Exercise aim
Pick out every line in the items below that contains the word "chevron", matching case exactly, and copy each such line.

Collection entries:
---*---
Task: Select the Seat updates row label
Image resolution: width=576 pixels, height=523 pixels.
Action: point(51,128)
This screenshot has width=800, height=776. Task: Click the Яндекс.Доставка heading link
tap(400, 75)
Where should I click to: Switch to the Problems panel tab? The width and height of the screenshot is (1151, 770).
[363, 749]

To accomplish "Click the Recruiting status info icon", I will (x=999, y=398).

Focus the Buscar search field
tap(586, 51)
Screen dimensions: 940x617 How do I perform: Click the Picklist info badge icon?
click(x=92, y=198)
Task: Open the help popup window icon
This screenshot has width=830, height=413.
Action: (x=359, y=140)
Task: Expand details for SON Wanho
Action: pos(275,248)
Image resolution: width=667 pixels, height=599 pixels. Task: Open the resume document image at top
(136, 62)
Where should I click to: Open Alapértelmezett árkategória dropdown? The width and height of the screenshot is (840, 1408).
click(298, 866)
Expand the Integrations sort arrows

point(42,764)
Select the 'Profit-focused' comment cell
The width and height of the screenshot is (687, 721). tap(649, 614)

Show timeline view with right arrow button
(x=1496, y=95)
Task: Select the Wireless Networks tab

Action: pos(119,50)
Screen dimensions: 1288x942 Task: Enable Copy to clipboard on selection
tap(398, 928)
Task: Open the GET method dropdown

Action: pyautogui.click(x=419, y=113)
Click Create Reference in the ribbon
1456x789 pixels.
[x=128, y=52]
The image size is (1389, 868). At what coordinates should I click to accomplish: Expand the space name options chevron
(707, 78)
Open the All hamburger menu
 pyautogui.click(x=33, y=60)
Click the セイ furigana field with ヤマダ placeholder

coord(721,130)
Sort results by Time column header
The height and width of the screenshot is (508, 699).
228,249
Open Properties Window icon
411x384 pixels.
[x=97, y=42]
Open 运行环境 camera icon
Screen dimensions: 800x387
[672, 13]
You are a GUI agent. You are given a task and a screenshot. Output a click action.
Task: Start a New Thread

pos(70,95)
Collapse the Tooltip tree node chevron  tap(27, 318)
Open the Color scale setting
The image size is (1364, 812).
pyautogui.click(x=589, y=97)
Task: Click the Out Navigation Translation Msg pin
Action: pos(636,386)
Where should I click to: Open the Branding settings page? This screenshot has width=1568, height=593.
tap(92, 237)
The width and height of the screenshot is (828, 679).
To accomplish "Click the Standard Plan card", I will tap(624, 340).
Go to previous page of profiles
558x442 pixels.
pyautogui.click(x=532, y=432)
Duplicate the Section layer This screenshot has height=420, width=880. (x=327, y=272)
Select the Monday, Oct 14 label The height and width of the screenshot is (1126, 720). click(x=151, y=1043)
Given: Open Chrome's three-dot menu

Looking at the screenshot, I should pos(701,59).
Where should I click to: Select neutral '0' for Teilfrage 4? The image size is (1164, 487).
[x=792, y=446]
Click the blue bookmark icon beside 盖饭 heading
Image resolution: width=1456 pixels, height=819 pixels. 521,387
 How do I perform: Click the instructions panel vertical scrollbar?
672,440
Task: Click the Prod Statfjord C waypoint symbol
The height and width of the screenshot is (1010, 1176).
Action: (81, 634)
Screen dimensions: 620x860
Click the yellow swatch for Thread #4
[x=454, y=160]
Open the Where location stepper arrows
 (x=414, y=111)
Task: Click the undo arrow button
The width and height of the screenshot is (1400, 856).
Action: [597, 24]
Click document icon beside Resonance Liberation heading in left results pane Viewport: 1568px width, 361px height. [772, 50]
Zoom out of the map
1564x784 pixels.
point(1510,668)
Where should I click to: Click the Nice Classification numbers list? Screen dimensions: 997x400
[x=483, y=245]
---*---
Complete answer
The image size is (1389, 868). At what coordinates should I click to accomplish: Expand the space name options chevron
Collapse the Tooltip tree node chevron  tap(27, 318)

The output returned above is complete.